Seurat Sightings…

 

I see dead people.

Or at least it appeared to be that way last week.

Around every corner, I encountered Georges Seurat.

It all began with the Broadway musical, Sunday In The Park With George, starring the handsome and talented Jake Gyllenhaal and the amazingly versatile, Annaleigh Ashford.

The play is at the newly refurbished Hudson Theatre…wide seats and plenty of legroom…what a treat.

Sunday In The Park revolves around the french post impressionist, pointillism artist, Georges Seurat, who immerses himself in single-minded concentration while painting his masterpiece.

I had seen the original production in 1984 as my friend wrote and directed, Sunday In The Park With George and he gifted us with tickets for our wedding.

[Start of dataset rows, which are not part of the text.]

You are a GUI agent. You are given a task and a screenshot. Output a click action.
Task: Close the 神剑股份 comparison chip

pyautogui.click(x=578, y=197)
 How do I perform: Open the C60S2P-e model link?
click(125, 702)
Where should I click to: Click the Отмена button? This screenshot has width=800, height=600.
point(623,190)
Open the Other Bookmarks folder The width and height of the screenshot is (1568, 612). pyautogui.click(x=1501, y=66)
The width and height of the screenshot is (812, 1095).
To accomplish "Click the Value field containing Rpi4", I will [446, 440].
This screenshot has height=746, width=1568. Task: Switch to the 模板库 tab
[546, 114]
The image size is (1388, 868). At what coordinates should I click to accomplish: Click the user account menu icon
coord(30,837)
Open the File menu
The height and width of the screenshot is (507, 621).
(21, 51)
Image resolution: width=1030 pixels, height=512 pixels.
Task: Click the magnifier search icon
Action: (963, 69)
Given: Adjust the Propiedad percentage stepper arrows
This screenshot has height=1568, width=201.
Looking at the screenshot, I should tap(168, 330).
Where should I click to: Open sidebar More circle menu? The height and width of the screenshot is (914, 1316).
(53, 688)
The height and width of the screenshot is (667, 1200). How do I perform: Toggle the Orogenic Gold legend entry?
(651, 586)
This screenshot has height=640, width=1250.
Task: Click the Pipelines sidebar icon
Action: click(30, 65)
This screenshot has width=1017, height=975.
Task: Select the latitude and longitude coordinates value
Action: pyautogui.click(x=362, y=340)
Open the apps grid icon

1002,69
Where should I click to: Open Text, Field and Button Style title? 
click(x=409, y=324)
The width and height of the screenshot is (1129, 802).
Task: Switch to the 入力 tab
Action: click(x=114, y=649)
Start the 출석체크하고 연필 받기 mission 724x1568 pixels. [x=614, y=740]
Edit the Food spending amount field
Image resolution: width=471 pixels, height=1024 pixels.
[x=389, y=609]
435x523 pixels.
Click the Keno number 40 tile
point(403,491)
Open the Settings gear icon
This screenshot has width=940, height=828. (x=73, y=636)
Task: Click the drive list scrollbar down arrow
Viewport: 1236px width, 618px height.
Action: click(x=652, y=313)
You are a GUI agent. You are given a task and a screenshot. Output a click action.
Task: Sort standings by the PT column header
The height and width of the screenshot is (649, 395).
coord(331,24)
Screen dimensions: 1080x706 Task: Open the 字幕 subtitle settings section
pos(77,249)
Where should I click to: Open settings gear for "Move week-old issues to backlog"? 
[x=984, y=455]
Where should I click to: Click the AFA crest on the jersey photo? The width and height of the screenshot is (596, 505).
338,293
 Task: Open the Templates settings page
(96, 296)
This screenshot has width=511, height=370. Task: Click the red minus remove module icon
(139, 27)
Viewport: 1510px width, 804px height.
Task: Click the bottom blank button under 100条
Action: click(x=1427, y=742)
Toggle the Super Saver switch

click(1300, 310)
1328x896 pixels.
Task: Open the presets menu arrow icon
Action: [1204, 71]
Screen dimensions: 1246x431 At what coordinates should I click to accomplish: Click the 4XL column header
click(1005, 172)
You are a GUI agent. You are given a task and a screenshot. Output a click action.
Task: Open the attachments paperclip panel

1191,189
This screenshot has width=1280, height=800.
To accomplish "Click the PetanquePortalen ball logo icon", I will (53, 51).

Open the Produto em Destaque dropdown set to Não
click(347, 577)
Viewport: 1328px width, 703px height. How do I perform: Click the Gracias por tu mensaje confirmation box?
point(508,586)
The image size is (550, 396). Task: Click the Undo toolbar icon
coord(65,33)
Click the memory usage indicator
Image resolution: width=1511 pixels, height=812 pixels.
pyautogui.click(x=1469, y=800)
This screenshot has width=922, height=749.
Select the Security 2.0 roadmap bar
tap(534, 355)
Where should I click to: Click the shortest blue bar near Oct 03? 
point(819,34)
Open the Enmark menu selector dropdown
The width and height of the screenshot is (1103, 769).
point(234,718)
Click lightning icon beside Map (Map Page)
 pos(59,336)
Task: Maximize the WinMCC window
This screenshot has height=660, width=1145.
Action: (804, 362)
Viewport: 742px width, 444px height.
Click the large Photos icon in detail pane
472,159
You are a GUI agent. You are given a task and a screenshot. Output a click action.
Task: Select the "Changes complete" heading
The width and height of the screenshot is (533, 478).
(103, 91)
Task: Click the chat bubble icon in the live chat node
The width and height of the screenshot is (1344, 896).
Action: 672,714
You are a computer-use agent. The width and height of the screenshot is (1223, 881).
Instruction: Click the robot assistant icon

This production is quite different.

Sunday In The Park With George

Jake Gyllenhaal is very effective and his voice surprisingly strong, but Mandy Patinkin was a brooding, sensual beast on the stage and my recollection of Patinkin’s demonstrative and self-involved George did battle with Gyllenhaal’s preoccupied more sedate Seurat.

Bernadette Peter’s voice was memorable, but Annaleigh Ashford’s performance was incredible.

She is the next big thing on Broadway…I admired her quirky performance as the canine in, Sylvia and the original Lauren in, Kinky Boots.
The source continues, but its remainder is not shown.